RECORD EXCERPTS -
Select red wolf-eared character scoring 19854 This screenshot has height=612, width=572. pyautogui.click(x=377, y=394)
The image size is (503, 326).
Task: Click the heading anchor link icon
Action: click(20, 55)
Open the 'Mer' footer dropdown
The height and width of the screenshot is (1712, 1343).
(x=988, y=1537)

WRITTEN PROBLEM -
Which lines of the records above contain the string "screenshot"? Extract each one in full, treating uppercase and lowercase letters as distinct.

ANSWER TO THE PROBLEM -
Select red wolf-eared character scoring 19854 This screenshot has height=612, width=572. pyautogui.click(x=377, y=394)
The height and width of the screenshot is (1712, 1343).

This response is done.